▶ **WHAT IS NEEDED**
The response must contain every line of the records that follow, duplicated exactly.
### MATERIAL FOR THIS TASK ###
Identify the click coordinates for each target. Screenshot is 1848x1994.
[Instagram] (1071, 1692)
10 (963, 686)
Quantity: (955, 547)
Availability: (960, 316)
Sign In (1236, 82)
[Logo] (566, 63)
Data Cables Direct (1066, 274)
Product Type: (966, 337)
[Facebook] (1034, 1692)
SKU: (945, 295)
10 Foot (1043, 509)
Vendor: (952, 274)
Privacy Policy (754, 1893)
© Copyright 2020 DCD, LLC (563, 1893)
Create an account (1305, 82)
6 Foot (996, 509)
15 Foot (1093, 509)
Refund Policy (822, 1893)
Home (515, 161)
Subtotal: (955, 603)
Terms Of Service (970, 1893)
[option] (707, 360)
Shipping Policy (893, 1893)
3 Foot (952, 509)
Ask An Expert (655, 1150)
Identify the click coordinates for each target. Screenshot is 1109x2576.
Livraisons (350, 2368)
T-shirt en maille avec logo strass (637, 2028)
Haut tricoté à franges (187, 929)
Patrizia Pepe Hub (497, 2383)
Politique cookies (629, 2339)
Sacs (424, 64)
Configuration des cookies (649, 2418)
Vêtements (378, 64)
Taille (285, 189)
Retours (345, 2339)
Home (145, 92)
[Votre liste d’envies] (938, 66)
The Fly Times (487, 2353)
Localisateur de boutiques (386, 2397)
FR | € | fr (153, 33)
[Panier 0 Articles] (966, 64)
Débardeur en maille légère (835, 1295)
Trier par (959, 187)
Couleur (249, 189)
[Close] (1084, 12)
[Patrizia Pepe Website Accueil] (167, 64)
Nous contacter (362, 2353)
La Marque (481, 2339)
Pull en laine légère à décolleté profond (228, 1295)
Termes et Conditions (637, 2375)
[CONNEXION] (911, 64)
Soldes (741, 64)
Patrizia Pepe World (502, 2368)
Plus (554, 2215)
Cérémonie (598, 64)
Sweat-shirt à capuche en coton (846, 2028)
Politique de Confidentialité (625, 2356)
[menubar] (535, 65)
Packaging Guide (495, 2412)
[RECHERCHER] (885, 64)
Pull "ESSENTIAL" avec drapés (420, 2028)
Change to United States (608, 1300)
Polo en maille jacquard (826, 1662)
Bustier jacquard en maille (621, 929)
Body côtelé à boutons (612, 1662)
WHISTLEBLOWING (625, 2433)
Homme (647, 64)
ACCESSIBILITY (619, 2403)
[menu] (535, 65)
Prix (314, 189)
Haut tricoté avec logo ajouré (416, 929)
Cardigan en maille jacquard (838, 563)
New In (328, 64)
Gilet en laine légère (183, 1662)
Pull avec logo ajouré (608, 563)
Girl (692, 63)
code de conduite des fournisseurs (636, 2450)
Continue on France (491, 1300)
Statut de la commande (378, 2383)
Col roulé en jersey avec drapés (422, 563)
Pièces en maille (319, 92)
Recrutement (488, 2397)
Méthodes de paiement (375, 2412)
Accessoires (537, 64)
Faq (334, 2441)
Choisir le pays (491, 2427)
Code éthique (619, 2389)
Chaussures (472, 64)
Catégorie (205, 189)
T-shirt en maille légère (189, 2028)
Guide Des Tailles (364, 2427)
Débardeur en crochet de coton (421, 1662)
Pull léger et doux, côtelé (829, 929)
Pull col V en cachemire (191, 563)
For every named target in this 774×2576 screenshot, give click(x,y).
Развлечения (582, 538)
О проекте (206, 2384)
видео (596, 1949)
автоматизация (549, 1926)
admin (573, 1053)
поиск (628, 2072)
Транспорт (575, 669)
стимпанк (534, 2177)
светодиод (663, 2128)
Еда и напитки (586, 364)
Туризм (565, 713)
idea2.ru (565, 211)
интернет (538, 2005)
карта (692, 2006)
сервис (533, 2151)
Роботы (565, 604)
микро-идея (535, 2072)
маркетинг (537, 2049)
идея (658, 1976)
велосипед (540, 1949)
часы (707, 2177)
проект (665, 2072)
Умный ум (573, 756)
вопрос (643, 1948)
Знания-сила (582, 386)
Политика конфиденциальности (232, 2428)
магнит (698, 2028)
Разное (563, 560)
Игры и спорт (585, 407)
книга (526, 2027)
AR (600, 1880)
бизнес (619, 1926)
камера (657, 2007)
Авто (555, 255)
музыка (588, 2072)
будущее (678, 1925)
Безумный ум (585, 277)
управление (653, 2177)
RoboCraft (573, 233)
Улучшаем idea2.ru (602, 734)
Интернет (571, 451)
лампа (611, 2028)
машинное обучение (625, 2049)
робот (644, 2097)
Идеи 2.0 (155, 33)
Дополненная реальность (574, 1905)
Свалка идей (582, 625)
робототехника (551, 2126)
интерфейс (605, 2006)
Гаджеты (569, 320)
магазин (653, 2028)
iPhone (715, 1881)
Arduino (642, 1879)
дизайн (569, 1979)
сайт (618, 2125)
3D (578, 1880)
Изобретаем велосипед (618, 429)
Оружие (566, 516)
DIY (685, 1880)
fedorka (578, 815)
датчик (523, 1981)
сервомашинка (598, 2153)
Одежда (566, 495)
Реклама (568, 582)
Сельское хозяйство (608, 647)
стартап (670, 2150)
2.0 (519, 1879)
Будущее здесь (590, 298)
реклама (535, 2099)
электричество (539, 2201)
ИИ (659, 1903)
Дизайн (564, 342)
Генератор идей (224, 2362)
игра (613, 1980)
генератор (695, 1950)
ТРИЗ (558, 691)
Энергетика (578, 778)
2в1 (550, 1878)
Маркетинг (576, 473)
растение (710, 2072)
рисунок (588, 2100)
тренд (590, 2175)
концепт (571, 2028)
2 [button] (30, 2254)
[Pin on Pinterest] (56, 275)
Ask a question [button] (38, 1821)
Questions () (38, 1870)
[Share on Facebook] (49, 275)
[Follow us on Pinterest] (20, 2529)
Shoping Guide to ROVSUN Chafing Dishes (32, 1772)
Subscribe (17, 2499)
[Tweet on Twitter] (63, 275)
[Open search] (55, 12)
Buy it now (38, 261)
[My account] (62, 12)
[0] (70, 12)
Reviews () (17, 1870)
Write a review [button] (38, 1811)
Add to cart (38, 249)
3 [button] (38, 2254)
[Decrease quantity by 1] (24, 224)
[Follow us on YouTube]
###
▶ **ANSWER TO THE EXERCISE**
Identify the click coordinates for each target. Screenshot is 1848x1994.
[Instagram] (1071, 1692)
10 (963, 686)
Quantity: (955, 547)
Availability: (960, 316)
Sign In (1236, 82)
[Logo] (566, 63)
Data Cables Direct (1066, 274)
Product Type: (966, 337)
[Facebook] (1034, 1692)
SKU: (945, 295)
10 Foot (1043, 509)
Vendor: (952, 274)
Privacy Policy (754, 1893)
© Copyright 2020 DCD, LLC (563, 1893)
Create an account (1305, 82)
6 Foot (996, 509)
15 Foot (1093, 509)
Refund Policy (822, 1893)
Home (515, 161)
Subtotal: (955, 603)
Terms Of Service (970, 1893)
[option] (707, 360)
Shipping Policy (893, 1893)
3 Foot (952, 509)
Ask An Expert (655, 1150)
Identify the click coordinates for each target. Screenshot is 1109x2576.
Livraisons (350, 2368)
T-shirt en maille avec logo strass (637, 2028)
Haut tricoté à franges (187, 929)
Patrizia Pepe Hub (497, 2383)
Politique cookies (629, 2339)
Sacs (424, 64)
Configuration des cookies (649, 2418)
Vêtements (378, 64)
Taille (285, 189)
Retours (345, 2339)
Home (145, 92)
[Votre liste d’envies] (938, 66)
The Fly Times (487, 2353)
Localisateur de boutiques (386, 2397)
FR | € | fr (153, 33)
[Panier 0 Articles] (966, 64)
Débardeur en maille légère (835, 1295)
Trier par (959, 187)
Couleur (249, 189)
[Close] (1084, 12)
[Patrizia Pepe Website Accueil] (167, 64)
Nous contacter (362, 2353)
La Marque (481, 2339)
Pull en laine légère à décolleté profond (228, 1295)
Termes et Conditions (637, 2375)
[CONNEXION] (911, 64)
Soldes (741, 64)
Patrizia Pepe World (502, 2368)
Plus (554, 2215)
Cérémonie (598, 64)
Sweat-shirt à capuche en coton (846, 2028)
Politique de Confidentialité (625, 2356)
[menubar] (535, 65)
Packaging Guide (495, 2412)
[RECHERCHER] (885, 64)
Pull "ESSENTIAL" avec drapés (420, 2028)
Change to United States (608, 1300)
Polo en maille jacquard (826, 1662)
Bustier jacquard en maille (621, 929)
Body côtelé à boutons (612, 1662)
WHISTLEBLOWING (625, 2433)
Homme (647, 64)
ACCESSIBILITY (619, 2403)
[menu] (535, 65)
Prix (314, 189)
Haut tricoté avec logo ajouré (416, 929)
Cardigan en maille jacquard (838, 563)
New In (328, 64)
Gilet en laine légère (183, 1662)
Pull avec logo ajouré (608, 563)
Girl (692, 63)
code de conduite des fournisseurs (636, 2450)
Continue on France (491, 1300)
Statut de la commande (378, 2383)
Col roulé en jersey avec drapés (422, 563)
Pièces en maille (319, 92)
Recrutement (488, 2397)
Méthodes de paiement (375, 2412)
Accessoires (537, 64)
Faq (334, 2441)
Choisir le pays (491, 2427)
Code éthique (619, 2389)
Chaussures (472, 64)
Catégorie (205, 189)
T-shirt en maille légère (189, 2028)
Guide Des Tailles (364, 2427)
Débardeur en crochet de coton (421, 1662)
Pull léger et doux, côtelé (829, 929)
Pull col V en cachemire (191, 563)
For every named target in this 774×2576 screenshot, give click(x,y).
Развлечения (582, 538)
О проекте (206, 2384)
видео (596, 1949)
автоматизация (549, 1926)
admin (573, 1053)
поиск (628, 2072)
Транспорт (575, 669)
стимпанк (534, 2177)
светодиод (663, 2128)
Еда и напитки (586, 364)
Туризм (565, 713)
idea2.ru (565, 211)
интернет (538, 2005)
карта (692, 2006)
сервис (533, 2151)
Роботы (565, 604)
микро-идея (535, 2072)
маркетинг (537, 2049)
идея (658, 1976)
велосипед (540, 1949)
часы (707, 2177)
проект (665, 2072)
Умный ум (573, 756)
вопрос (643, 1948)
Знания-сила (582, 386)
Политика конфиденциальности (232, 2428)
магнит (698, 2028)
Разное (563, 560)
Игры и спорт (585, 407)
книга (526, 2027)
AR (600, 1880)
бизнес (619, 1926)
камера (657, 2007)
Авто (555, 255)
музыка (588, 2072)
будущее (678, 1925)
Безумный ум (585, 277)
управление (653, 2177)
RoboCraft (573, 233)
Улучшаем idea2.ru (602, 734)
Интернет (571, 451)
лампа (611, 2028)
машинное обучение (625, 2049)
робот (644, 2097)
Идеи 2.0 (155, 33)
Дополненная реальность (574, 1905)
Свалка идей (582, 625)
робототехника (551, 2126)
интерфейс (605, 2006)
Гаджеты (569, 320)
магазин (653, 2028)
iPhone (715, 1881)
Arduino (642, 1879)
дизайн (569, 1979)
сайт (618, 2125)
3D (578, 1880)
Изобретаем велосипед (618, 429)
Оружие (566, 516)
DIY (685, 1880)
fedorka (578, 815)
датчик (523, 1981)
сервомашинка (598, 2153)
Одежда (566, 495)
Реклама (568, 582)
Сельское хозяйство (608, 647)
стартап (670, 2150)
2.0 (519, 1879)
Будущее здесь (590, 298)
реклама (535, 2099)
электричество (539, 2201)
ИИ (659, 1903)
Дизайн (564, 342)
Генератор идей (224, 2362)
игра (613, 1980)
генератор (695, 1950)
ТРИЗ (558, 691)
Энергетика (578, 778)
2в1 (550, 1878)
Маркетинг (576, 473)
растение (710, 2072)
рисунок (588, 2100)
тренд (590, 2175)
концепт (571, 2028)
2 [button] (30, 2254)
[Pin on Pinterest] (56, 275)
Ask a question [button] (38, 1821)
Questions () (38, 1870)
[Share on Facebook] (49, 275)
[Follow us on Pinterest] (20, 2529)
Shoping Guide to ROVSUN Chafing Dishes (32, 1772)
Subscribe (17, 2499)
[Tweet on Twitter] (63, 275)
[Open search] (55, 12)
Buy it now (38, 261)
[My account] (62, 12)
[0] (70, 12)
Reviews () (17, 1870)
Write a review [button] (38, 1811)
Add to cart (38, 249)
3 [button] (38, 2254)
[Decrease quantity by 1] (24, 224)
[Follow us on YouTube]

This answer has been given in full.